Me Catherine Ouimet, directrice générale de l’Association du jeune barreau de Montréal.
Me Catherine Ouimet, directrice générale de l’Association du jeune barreau de Montréal.
Depuis le 1er janvier, le ministère de la Justice a haussé de 7000 dollars à 15 000 dollars le plafond admissible pour une réclamation.

Avec les modifications aux règles, les jeunes avocats s’attendent à une hausse des dossiers traités. Ce sont eux qui coordonnent bénévolement un service de préparation à l’audition et un service de médiation sur place.

« Le projet-pilote de médiation sur place a été créé dans l’optique des changements des seuils d’admissibilité», a expliqué Me Catherine Ouimet, directrice générale de l’Association du jeune barreau de Montréal. « En prévision de l’augmentation des dossiers, nous avons demandé et obtenu une troisième salle pour accueillir les gens et offrir plus de rendez-vous ».

La porte-parole est convaincue que, face au succès de la médiation entre les parties, la Cour du Québec étendra le service à d’autres juridictions à la fin de l’expérience prévue dans quatre semaines.

« Le seul obstacle consiste en l’organisation logistique des séances de médiation », a ajouté Me Ouimet. Nous avons 4600 jeunes avocats à Montréal. Nous pourrions donc en accréditer beaucoup plus comme médiateur. Mais ce n’est pas le cas partout. Mais nous, on est prêt, ça fait deux ans qu’on s’y prépare.»

Une clientèle similaire

Pierre-Claude Lafond, professeur de droit à l’Université de Montréal.
Pierre-Claude Lafond, professeur de droit à l’Université de Montréal.
Même si les dossiers risquent d’être plus complexes, du fait des sommes supérieures en jeu, il semblerait que la clientèle de la Cour des petites créances demeurera passablement la même.

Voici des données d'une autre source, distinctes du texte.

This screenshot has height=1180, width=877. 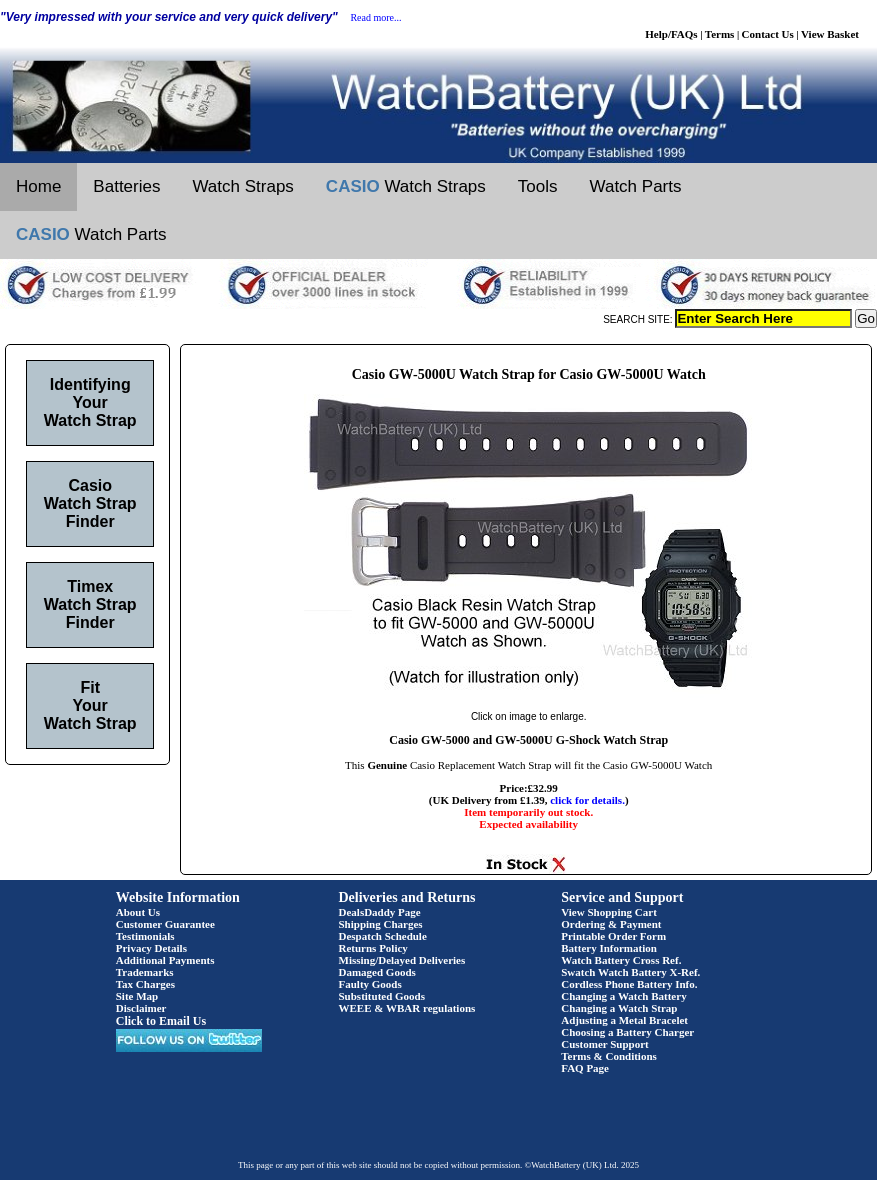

« Ça reste un tribunal mal adapté aux besoins des citoyens », a précisé Pierre-Claude Lafond, professeur de droit à l’Université de Montréal.

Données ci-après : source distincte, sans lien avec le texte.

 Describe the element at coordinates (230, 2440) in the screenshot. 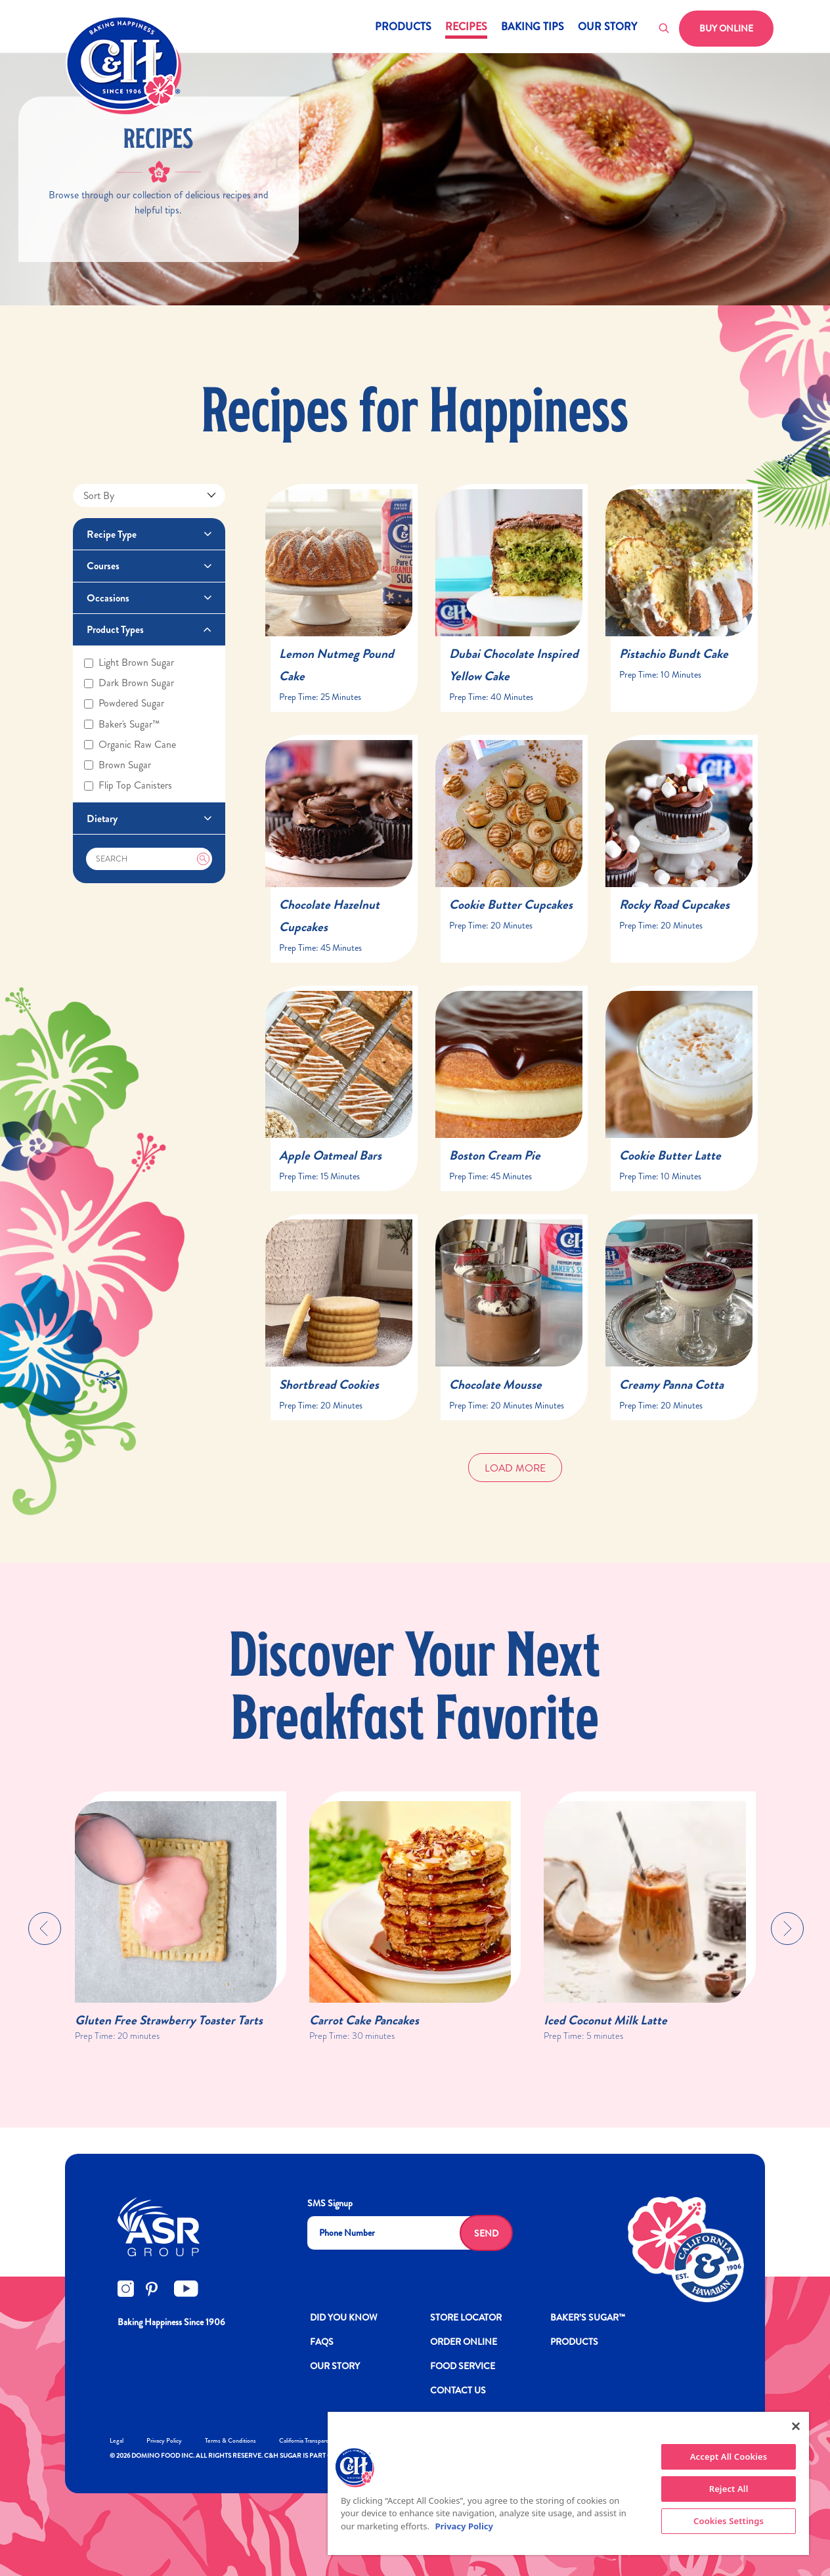

I see `Terms & Conditions` at that location.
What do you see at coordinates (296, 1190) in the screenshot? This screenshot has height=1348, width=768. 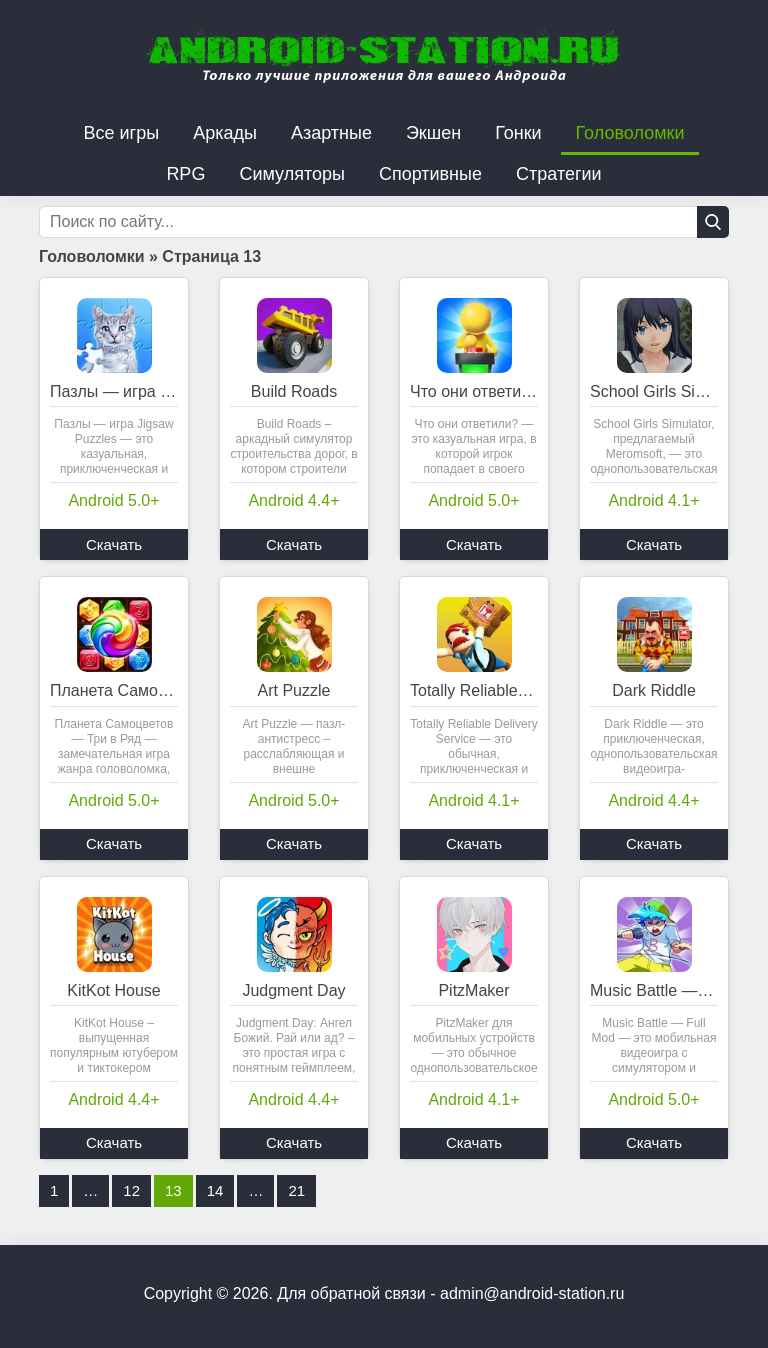 I see `21` at bounding box center [296, 1190].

« Ce sont les professionnels, les commerçants et les gens scolarisés ou bien débrouillards qui y font appel. Les jeunes, les personnes âgées et les citoyens des communautés culturelles ne sont pas à l’aise avec l’univers juridique. Le problème demeure entier en ce sens.»

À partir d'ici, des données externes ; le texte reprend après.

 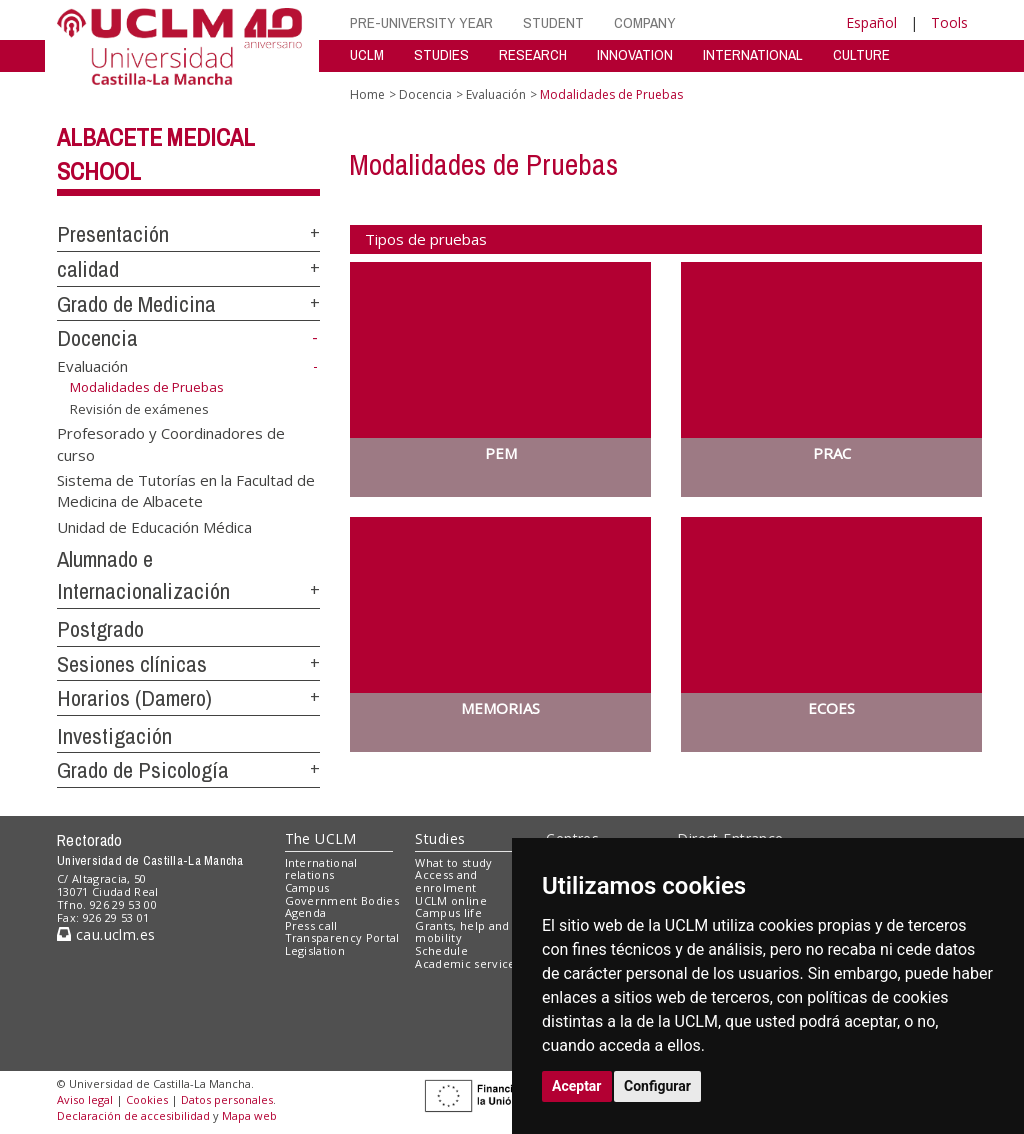 What do you see at coordinates (134, 698) in the screenshot?
I see `Horarios (Damero)` at bounding box center [134, 698].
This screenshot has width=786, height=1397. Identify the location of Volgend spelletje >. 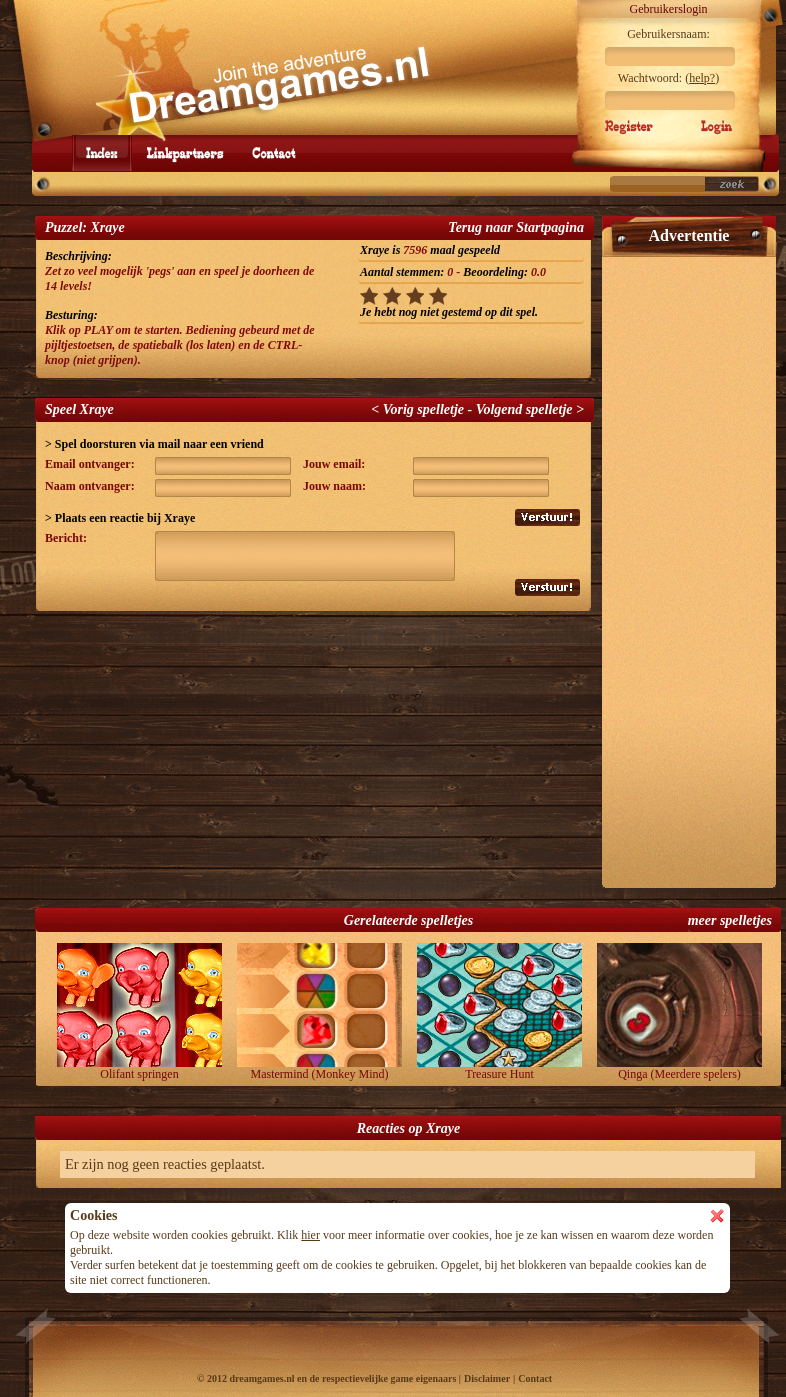
(530, 409).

L’universitaire se réjouit que le programme de médiation devienne obligatoire, mais il estime qu’il prendra toute sa force uniquement lorsque ses preuves seront démontrées.

« Il y a une nouvelle culture qui va s’implanter avec ce programme de médiation et ça risque de diminuer le nombre de dossiers qui se rendront en Cour. Mais c’est loin d’être sûr que cela amènera plus d’exclus devant le tribunal. Pour cela, il aurait fallu simplifier le modèle », a-t-il insisté.